I lifted this sermon preached at Duke last Sunday from Jerry. I’m always lifting items from Jerry. What can I tell you? He finds interesting stuff. There’s a lot of irritating nonsense in the sermon, so there are leftovers for me to work on.
It’s nice to have an actual sermon, as opposed to something written for a media outlet. It’s nice to get confirmation that clerics really do talk nonsense in their sermons without having to go to church to listen to them do it.
The last six years have witnessed the publication of a series of books, from a variety of authors, attacking religion with a virulence not seen for a long time. This movement has been called “The New Atheism.” It believes religion should no longer be tolerated but should be exposed, challenged and refuted at every opportunity, with a conviction founded on scientific certainty.
That’s not a leftover, but I have a couple of things to say about it. One, it’s offensively obtuse and partial and entitled. This “virulent” “series of books” amounts to about ten on a generous counting; the number of books attacking atheism with “virulence” is much much much greater than ten, yet this Reverend Sam Wells thinks the atheist books are an outrage while the anti-atheist books aren’t even worth noticing. In other words he has a blatant double standard (as do pretty much all the gnu atheist-haters). He simply assumes that a flood of religious and anti-secular books is perfectly routine and acceptable, while a tiny (though popular) blip of atheist books is something he gets to complain about.
Two, he is wrong and stupid and illiberal to claim that tolerance of religion excludes exposing and challenging it. He is wrong and stupid and illiberal to imply that tolerance of religion rules out exposing and challenging it. He is illiberal and rather bad to try to persuade other people of that.
The prophet Jeremiah describes God as a potter, handling and cherishing the clay, and making something beautiful out of clay that has been deformed or damaged. The Christian life begins when we realize that we are that clay.
But we aren’t that clay. We can’t “realize” we are that clay, because we aren’t. We aren’t clay at all, and we have no reason to think we are something that was handled and cherished by someone named “God.” That’s clearly supposed to pass as some kind of quasi-metaphoric claim but also as a quasi-factual one – otherwise the bit about the “Christian life” just makes no sense. We’re always being told that liberal believers don’t believe in the goddy version of “God” – but what else is God as a potter making us?
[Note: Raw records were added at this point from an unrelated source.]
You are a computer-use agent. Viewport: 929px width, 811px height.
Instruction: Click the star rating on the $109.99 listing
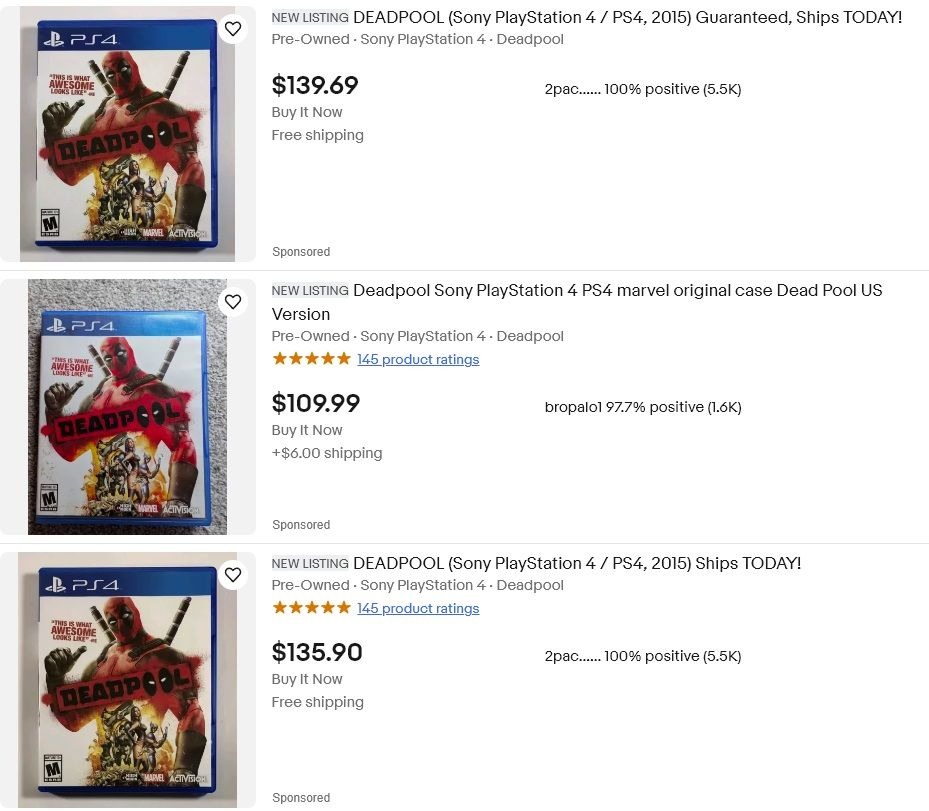(311, 359)
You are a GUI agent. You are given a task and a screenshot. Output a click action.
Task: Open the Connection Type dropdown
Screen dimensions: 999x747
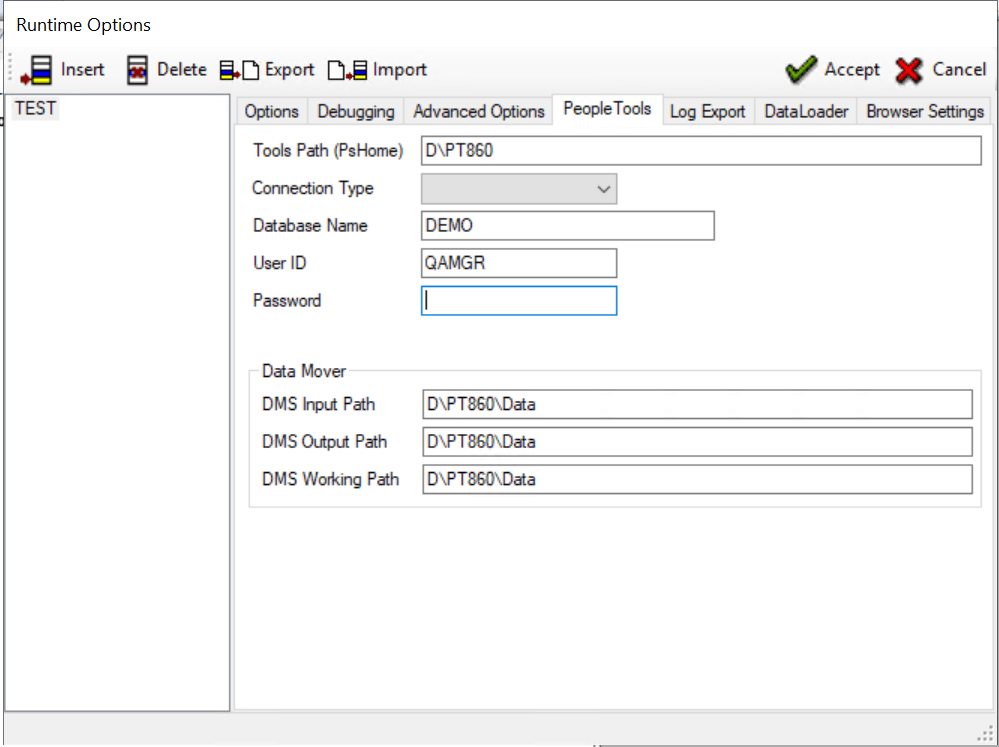point(604,188)
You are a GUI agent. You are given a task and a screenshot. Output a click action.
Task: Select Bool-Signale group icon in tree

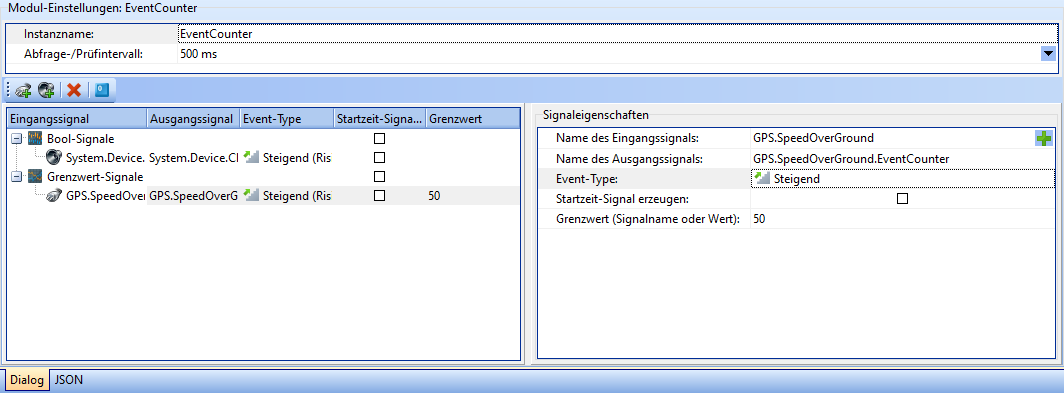35,138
It’s more literal than it sounds to people who have been trained to hear such things with an indulgent ear.
The relationship between science and theology is like clay: it’s moist and full of potential, and if cherished should become something beautiful. But currently this clay is spoiled in our hands.
How could a (much less “the”) relationship between science and theology become something beautiful? What kind of something? They always say things like that, but they never spell out what they mean. What can theology offer to science?
It’s fascinating to ask, “Where do we come from?” – but isn’t it at least as interesting, and perhaps more urgent, to ask, “Where are we going?” Theologians at this point hold no naïve optimism that as a species or as a universe we’re intrinsically heading for candyland. We’re sinners, as much as we’ve ever been, and we’re no better or worse than our forebears or descendants. But Christian theology is committed to the notion of sudden, final intervention of God in history that brings time to an end and inaugurates an era of glory and fulfilment.
So, that’s what theology can offer to science, and that’s why science manages to curb its enthusiasm.